Focus on one task at a time
If you have five projects you need to work on, block off time for each project and focus on doing one thing at a time. Use the list you created to prioritise what needs to be done first. Do not move on from one project to the next until your first project is complete.
Put down the technology/distractions
Technology is a huge asset, it allows us to work any and everywhere, but it can also be a massive distraction. When focusing on a project, close your email. Turn off your phone (or put it on silent), put away the tablets, turn off notifications, close your door if need be, and put away anything that can distract you. You’d be amazed at how much of a time-waster your technology can be.
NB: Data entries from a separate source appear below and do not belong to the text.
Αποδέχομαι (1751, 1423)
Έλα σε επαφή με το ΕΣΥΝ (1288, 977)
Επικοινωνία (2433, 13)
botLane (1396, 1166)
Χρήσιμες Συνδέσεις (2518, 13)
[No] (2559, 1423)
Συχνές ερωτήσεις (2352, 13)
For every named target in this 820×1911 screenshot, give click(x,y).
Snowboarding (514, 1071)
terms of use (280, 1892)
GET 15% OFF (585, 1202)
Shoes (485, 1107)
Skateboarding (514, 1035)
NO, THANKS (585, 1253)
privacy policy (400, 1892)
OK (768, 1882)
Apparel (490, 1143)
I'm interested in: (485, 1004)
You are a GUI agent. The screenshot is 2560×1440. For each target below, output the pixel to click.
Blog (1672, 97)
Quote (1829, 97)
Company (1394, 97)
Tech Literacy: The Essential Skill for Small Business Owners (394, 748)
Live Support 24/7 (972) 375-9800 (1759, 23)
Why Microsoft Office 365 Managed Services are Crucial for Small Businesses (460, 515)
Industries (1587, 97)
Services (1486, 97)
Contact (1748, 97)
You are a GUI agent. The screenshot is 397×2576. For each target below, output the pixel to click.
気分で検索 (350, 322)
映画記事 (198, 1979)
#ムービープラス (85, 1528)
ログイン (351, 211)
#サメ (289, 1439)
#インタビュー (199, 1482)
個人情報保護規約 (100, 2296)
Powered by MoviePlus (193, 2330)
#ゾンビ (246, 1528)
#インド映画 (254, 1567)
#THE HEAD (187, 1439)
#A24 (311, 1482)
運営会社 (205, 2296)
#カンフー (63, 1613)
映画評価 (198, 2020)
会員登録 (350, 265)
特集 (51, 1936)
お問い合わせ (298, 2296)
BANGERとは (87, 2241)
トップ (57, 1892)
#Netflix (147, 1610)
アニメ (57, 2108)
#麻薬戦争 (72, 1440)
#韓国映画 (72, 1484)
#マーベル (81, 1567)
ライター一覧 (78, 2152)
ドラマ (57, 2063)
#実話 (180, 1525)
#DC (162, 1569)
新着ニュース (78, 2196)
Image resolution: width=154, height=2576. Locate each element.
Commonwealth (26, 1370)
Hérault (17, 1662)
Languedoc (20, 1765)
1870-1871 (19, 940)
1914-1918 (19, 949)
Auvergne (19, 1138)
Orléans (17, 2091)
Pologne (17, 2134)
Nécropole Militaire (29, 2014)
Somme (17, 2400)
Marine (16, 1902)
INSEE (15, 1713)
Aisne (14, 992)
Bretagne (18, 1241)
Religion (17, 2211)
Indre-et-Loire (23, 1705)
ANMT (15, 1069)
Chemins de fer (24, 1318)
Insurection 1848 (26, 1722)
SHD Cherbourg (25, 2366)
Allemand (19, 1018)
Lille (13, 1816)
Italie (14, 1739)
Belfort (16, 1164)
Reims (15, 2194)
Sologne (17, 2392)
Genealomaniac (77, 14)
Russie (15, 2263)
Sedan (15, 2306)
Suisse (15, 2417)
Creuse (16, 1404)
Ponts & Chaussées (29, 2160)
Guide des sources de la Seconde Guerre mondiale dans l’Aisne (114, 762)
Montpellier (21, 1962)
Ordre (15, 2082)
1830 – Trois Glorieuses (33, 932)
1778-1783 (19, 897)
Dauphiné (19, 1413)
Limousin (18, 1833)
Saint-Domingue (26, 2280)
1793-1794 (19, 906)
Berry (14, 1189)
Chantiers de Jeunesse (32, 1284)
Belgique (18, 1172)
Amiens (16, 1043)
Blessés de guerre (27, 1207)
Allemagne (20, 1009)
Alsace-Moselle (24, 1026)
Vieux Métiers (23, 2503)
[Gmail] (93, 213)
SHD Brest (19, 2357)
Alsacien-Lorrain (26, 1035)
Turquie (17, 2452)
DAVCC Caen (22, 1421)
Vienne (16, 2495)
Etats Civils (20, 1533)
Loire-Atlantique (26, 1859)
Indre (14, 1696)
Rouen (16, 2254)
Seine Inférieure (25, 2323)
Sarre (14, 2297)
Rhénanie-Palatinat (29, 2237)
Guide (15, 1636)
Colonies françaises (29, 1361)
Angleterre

Set up time to check your email
Email is one of most people’s biggest struggles when trying to focus. Most of us like to keep our inboxes low and to get back to people quickly (these days that seems to be expected). Blocking out time to work on emails will be a huge help to you. Try to deal with your inbox first thing when you start the work day, go back to it again after lunch and then finally – check it again right before the end of the day. Having time dedicated only to email will help you not feel like you need to drop everything and answer right away.
This is hard. We all have tasks we need to complete and it feels like there’s never enough time. But be present with what you are working on and be present when working with others. This means not sitting in a meeting checking emails, responding to WhatsApp’s or doing other tasks. Have you ever been on a conference call and were asked to repeat a question you asked? You know the other person’s attention was elsewhere and they were not focusing on the call.
In the long run, taking the time to slow down can help you speed up your deadlines and allow you to put out the best product or service. If you still think you are the exception and can multitask like a pro, think about writing an email and talking on the phone at the same time. Those things are nearly impossible to do at the same time; you cannot focus on one while doing the other. Even if you think you have mastered the art of multitasking, try do this and you will find that this tiny test might surprise you and that your multitasking skills might not be what you think they are. Why not learn the art of how to be a non-multitasker and focus more on doing one thing well at a time.